_TEXTO FORNECIDO_.
Em 2015, antes do Jogos Panamericano, Luigi resolveu fazer um teste para comprovar a eficácia do mindfulness com os atletas. “Montei dois grupos: um que fazia a preparação mental e outro que não. Treinamos e depois fizemos a avaliação com um exame chamado CK, uma mensuração de desgaste muscular. Foi absurda a diferença dos atletas que praticavam a preparação mental. Estavam bem menos desgastados”, diz. A equipe acabou ganhando os Jogos Panamericano com vitória sobre a Argentina e só houve uma lesão no campeonato inteiro. Nos Jogos Olímpicos do Rio, em 2016, não houve nenhuma.
Falta olhar para o lado humano
Thiagus Petrus é um dos principais nomes da Seleção Brasileira de Handebol. O capitão da equipe, que atualmente joga pelo Mol-Pick, da cidade de Szeged, da Hungria, foi um dos impactados pela iniciativa de Luigi. “No começo da carreira eu não prestava muito atenção nisso. Eu estava concentrado, mas nunca tinha parado para pensar nessa questão”, comenta. Após contato com uma psicóloga quando jogava pelo Pinheiros, em 2009, Petrus começou a se atentar mais para o aspecto mental, mas foi o contato com Luigi que o fez dar tanta importância para os trabalhos de concentração. A mudança no desempenho apareceu. Ele detalha:
"Percebi os erros que eu tinha nos jogos, às vezes demorava 20 ou 30 segundos para digerir um momento e não ficava totalmente concentrado. E de uns anos para cá posso até perder 1 ou 2 segundos, mas nada que interfira no jogo".
Além das mudanças em jogo, Petrus também percebe uma melhora em relação a consciência corporal. No último mês de janeiro, ele acabou sendo cortado do Mundial de Handebol por uma lesão no músculo adutor da coxa. Em recuperação, ele diz que precisa jogar. “Eu consigo usar o meu corpo de uma forma mais plena. Estou 60% ou 70%, mas eu tenho que jogar”, diz. Ele explica que a consciência corporal que obteve o faz saber o seu limite.

_ENUNCIADO DA TAREFA_. Reescreva o trecho que vai de "Além das mudanças" até "o seu limite." do texto sobre preparação mental no handebol, substituindo "consciência corporal" por "percepção corporal".

Entradas de apontamento em documentos e capturas de tela
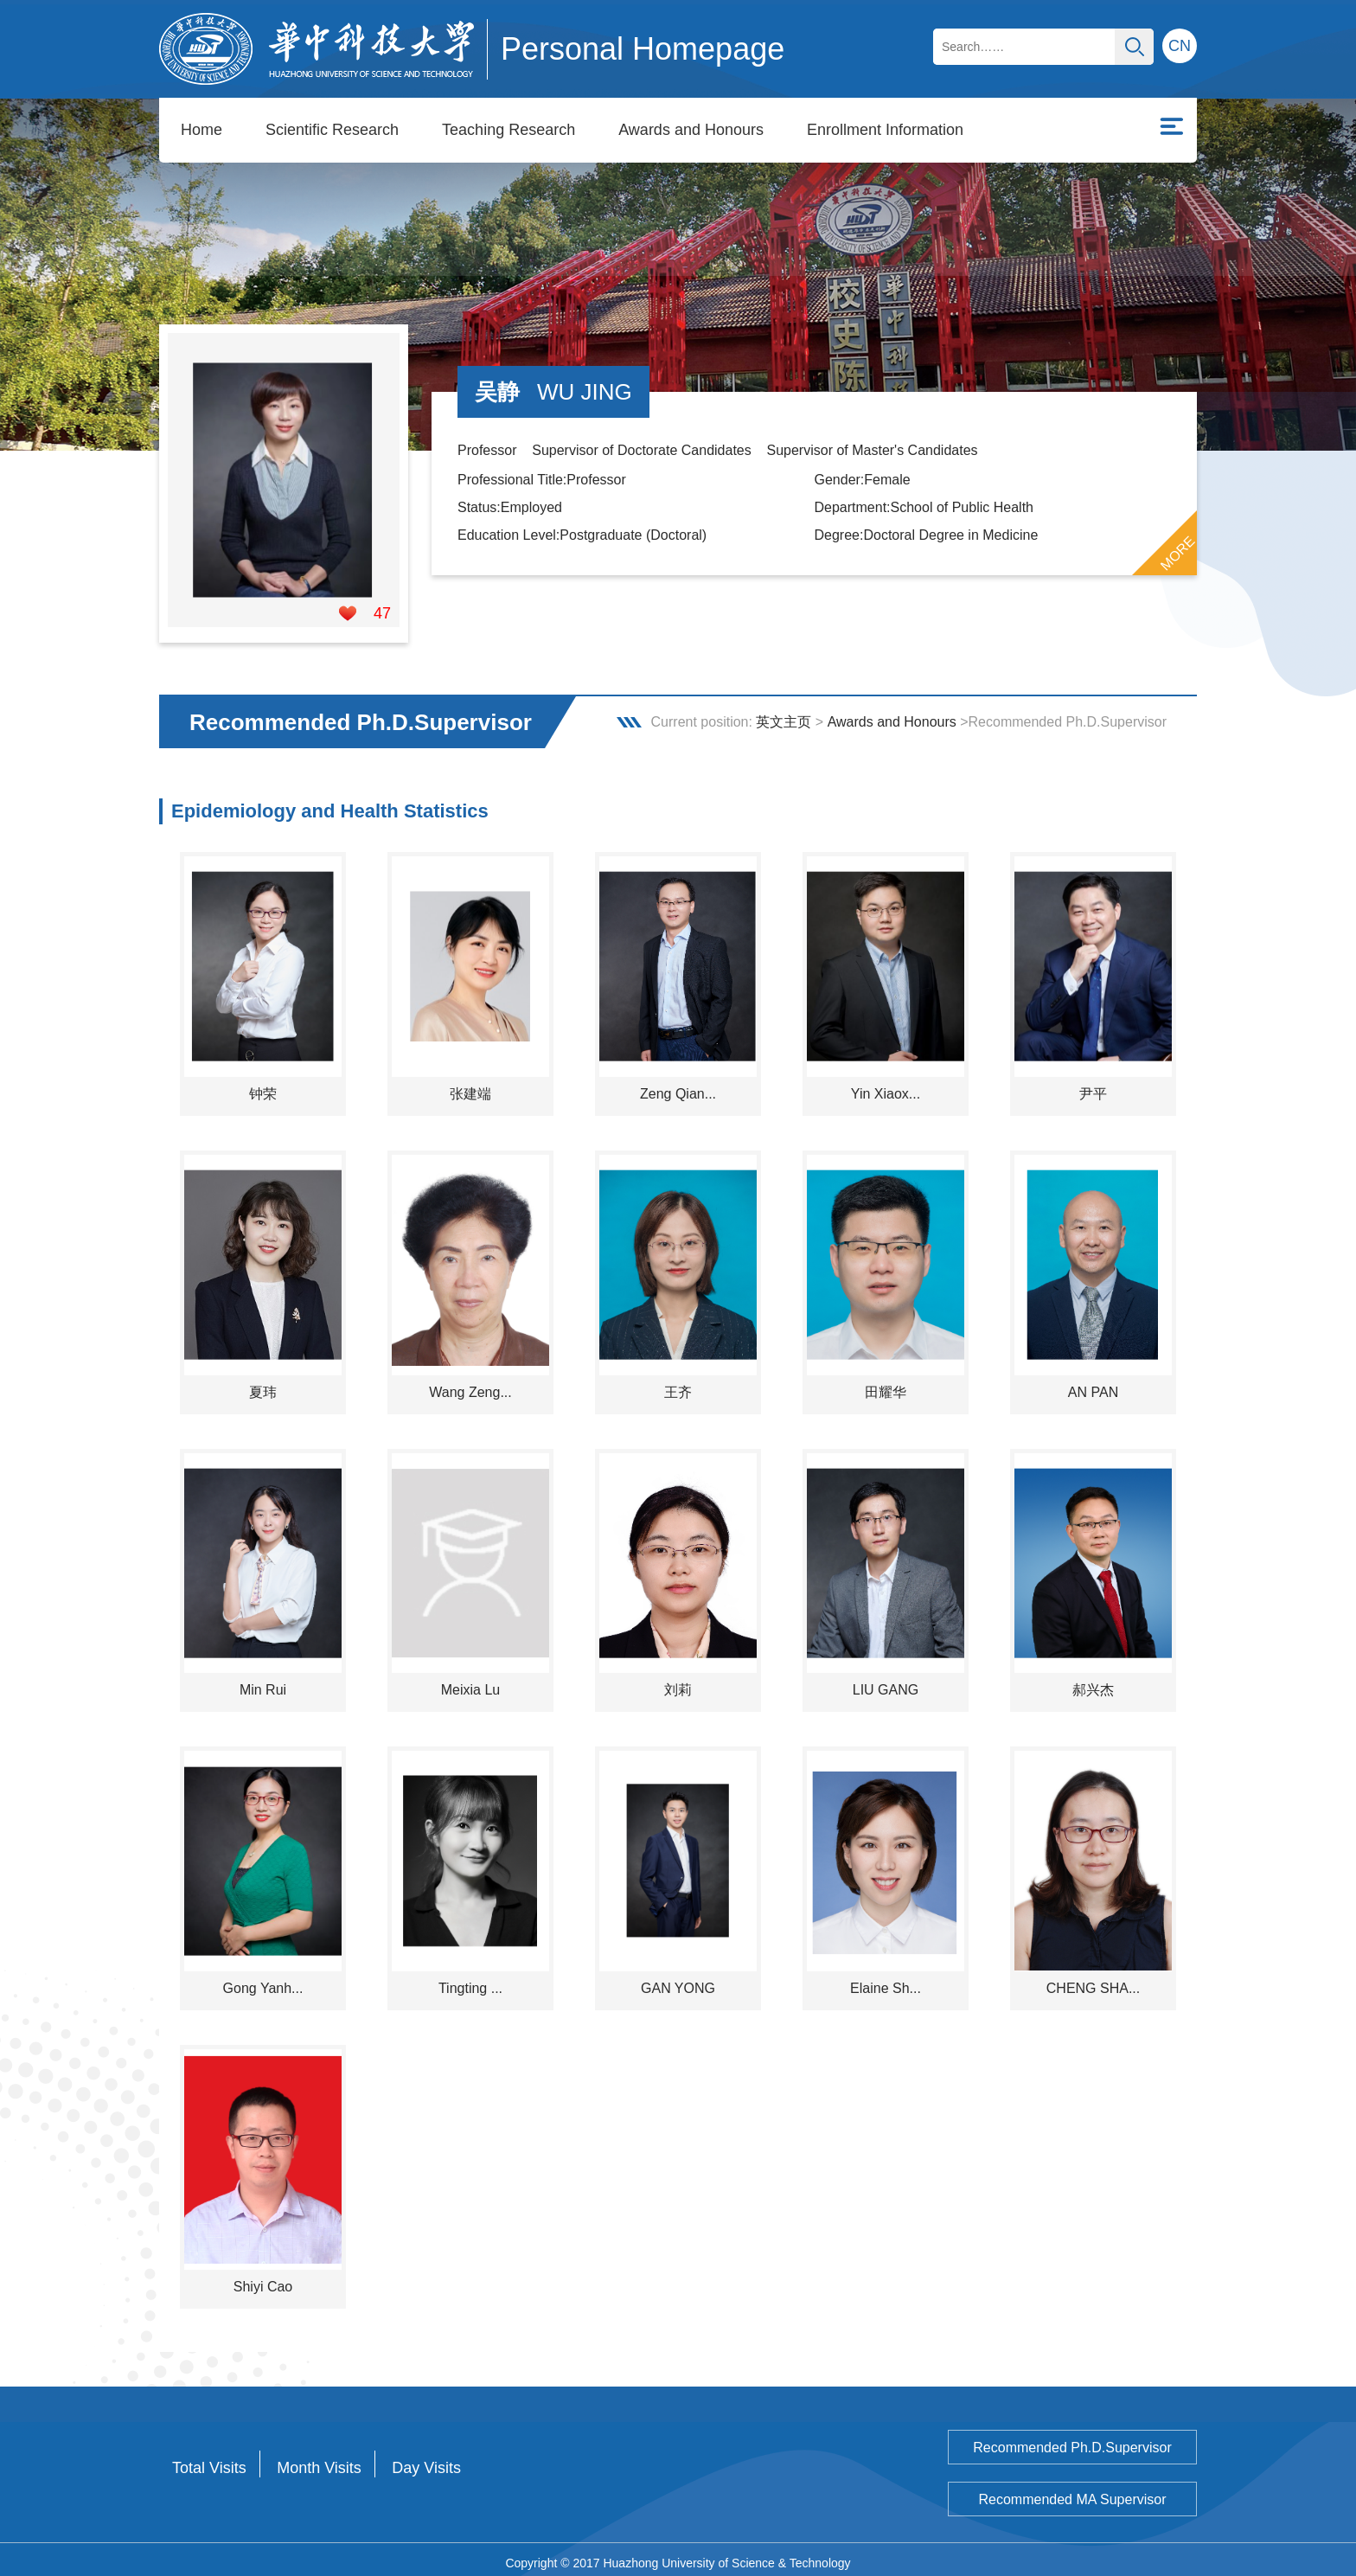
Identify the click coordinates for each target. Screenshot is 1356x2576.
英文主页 (783, 715)
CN (1179, 45)
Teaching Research (508, 129)
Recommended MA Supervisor (1073, 2492)
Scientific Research (332, 129)
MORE (1178, 547)
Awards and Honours (691, 129)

_RESPOSTA_.
Além das mudanças em jogo, Petrus também percebe uma melhora em relação a percepção corporal. No último mês de janeiro, ele acabou sendo cortado do Mundial de Handebol por uma lesão no músculo adutor da coxa. Em recuperação, ele diz que precisa jogar. “Eu consigo usar o meu corpo de uma forma mais plena. Estou 60% ou 70%, mas eu tenho que jogar”, diz. Ele explica que a percepção corporal que obteve o faz saber o seu limite.